_WHAT TO PRODUCE_: Lines to return, exactly: from the line with "Startseite (145, 34)" to the line with "Контакты (674, 2249)" in the entries below, both included.

━━━━

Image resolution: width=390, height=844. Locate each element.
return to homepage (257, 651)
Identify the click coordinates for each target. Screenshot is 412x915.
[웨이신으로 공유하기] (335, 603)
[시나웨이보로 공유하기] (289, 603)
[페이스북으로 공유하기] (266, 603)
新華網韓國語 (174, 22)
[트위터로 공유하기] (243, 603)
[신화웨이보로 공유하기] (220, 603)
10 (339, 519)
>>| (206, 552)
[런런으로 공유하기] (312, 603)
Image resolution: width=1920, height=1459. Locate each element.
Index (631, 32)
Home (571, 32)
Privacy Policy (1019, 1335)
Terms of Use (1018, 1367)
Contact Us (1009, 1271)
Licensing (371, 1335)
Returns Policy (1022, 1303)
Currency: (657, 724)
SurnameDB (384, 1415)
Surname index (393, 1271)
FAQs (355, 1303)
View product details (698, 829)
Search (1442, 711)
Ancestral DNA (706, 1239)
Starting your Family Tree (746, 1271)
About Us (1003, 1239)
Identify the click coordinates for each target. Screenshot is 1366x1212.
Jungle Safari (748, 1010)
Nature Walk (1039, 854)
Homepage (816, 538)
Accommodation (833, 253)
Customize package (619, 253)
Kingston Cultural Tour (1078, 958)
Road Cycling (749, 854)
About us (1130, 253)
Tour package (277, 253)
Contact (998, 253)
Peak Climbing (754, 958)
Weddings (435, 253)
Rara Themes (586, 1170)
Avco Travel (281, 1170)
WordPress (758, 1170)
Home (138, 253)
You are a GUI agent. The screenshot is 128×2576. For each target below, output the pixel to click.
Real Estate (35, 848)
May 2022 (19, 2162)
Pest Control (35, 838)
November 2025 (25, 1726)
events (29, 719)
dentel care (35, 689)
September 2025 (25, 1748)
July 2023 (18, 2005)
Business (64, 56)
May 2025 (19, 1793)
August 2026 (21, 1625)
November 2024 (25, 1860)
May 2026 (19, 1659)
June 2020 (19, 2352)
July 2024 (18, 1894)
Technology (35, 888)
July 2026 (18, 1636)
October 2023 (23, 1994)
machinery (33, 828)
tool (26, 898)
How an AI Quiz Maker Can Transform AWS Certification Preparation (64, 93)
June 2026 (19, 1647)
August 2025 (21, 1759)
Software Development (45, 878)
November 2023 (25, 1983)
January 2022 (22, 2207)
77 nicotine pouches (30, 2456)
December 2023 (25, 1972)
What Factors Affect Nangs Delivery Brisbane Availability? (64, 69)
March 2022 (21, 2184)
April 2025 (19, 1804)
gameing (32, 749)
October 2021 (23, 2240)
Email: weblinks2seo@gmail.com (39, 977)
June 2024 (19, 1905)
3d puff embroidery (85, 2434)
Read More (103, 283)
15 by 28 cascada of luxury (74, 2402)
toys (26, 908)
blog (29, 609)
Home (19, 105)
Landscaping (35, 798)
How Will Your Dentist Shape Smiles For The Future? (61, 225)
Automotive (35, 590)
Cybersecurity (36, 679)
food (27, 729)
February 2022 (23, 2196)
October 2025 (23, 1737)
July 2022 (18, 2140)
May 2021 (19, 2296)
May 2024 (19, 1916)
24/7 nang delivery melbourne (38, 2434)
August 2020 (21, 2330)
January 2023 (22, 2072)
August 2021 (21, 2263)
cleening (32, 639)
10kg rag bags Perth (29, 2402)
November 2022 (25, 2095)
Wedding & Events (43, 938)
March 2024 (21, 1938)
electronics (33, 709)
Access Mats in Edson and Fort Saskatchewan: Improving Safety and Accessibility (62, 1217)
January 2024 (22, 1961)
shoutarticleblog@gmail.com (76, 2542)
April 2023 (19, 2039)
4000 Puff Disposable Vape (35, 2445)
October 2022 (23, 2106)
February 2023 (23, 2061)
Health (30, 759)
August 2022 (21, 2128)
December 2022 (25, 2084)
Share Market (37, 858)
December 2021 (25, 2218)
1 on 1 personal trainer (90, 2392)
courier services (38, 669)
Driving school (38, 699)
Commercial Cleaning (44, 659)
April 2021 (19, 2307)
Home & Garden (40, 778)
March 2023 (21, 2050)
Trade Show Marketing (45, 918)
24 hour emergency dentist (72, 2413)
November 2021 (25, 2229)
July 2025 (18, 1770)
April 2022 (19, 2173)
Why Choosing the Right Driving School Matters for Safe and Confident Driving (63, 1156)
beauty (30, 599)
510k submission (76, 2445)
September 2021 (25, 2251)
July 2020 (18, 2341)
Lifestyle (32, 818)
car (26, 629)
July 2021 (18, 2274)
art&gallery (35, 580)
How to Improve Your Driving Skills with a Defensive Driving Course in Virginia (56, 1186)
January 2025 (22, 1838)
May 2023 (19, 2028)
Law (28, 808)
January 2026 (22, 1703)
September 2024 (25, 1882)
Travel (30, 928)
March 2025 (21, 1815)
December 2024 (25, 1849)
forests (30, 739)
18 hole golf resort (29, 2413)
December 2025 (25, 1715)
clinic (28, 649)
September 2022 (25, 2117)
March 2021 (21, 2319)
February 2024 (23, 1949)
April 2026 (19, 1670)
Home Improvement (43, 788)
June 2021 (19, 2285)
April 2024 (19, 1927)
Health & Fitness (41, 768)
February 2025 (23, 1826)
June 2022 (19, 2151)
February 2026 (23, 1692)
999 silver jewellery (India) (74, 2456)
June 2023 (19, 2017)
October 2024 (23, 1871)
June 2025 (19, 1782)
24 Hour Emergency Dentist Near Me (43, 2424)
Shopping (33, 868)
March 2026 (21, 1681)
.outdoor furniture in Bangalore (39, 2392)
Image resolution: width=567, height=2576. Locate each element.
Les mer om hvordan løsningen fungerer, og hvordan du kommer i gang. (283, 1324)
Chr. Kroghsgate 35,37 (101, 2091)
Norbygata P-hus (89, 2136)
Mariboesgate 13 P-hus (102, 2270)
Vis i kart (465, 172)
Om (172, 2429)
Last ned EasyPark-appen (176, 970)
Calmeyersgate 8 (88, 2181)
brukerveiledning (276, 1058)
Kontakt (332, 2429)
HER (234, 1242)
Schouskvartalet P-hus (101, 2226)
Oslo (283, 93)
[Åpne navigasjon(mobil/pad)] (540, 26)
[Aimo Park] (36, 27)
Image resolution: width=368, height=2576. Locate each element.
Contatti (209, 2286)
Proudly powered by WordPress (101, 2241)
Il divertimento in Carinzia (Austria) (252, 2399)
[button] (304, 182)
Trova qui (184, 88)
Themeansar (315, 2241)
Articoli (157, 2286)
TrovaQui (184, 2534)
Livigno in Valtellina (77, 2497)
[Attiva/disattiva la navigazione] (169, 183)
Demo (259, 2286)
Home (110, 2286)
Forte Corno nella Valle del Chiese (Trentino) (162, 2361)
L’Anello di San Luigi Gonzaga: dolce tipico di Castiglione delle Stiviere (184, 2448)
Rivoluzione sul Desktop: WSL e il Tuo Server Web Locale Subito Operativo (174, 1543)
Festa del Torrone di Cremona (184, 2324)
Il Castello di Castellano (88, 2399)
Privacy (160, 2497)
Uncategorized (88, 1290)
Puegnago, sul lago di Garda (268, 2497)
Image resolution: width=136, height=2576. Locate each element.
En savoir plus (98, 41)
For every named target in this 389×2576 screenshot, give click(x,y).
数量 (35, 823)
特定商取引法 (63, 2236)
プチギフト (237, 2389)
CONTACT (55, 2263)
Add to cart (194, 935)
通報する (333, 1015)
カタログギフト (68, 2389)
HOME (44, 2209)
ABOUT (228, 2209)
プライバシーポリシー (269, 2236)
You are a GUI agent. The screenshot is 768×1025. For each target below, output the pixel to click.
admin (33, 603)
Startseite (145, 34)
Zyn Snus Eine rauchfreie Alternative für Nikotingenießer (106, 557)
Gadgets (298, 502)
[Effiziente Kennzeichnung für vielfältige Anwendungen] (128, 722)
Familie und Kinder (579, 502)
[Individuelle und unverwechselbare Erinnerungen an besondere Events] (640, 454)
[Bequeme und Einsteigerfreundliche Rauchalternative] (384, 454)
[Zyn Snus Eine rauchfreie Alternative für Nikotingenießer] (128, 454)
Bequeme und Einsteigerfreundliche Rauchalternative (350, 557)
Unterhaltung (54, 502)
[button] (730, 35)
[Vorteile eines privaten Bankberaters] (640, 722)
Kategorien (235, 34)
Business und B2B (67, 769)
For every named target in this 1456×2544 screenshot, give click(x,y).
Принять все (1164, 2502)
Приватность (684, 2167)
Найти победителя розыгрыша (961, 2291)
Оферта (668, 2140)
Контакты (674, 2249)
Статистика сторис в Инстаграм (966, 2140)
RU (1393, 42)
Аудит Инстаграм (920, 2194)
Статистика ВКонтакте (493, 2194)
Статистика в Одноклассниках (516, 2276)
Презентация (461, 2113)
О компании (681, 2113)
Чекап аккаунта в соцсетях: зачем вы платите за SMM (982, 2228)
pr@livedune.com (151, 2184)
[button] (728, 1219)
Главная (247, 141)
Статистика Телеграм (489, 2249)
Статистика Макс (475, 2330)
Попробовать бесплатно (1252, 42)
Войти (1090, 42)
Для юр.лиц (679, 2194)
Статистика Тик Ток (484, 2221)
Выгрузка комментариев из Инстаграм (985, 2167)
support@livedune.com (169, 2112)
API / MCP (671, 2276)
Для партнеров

━━━━

_ANSWER FOR THIS EXERCISE_:
Startseite (145, 34)
Zyn Snus Eine rauchfreie Alternative für Nikotingenießer (106, 557)
Gadgets (298, 502)
[Effiziente Kennzeichnung für vielfältige Anwendungen] (128, 722)
Familie und Kinder (579, 502)
[Individuelle und unverwechselbare Erinnerungen an besondere Events] (640, 454)
[Bequeme und Einsteigerfreundliche Rauchalternative] (384, 454)
[Zyn Snus Eine rauchfreie Alternative für Nikotingenießer] (128, 454)
Bequeme und Einsteigerfreundliche Rauchalternative (350, 557)
Unterhaltung (54, 502)
[button] (730, 35)
[Vorteile eines privaten Bankberaters] (640, 722)
Kategorien (235, 34)
Business und B2B (67, 769)
For every named target in this 1456×2544 screenshot, give click(x,y).
Принять все (1164, 2502)
Приватность (684, 2167)
Найти победителя розыгрыша (961, 2291)
Оферта (668, 2140)
Контакты (674, 2249)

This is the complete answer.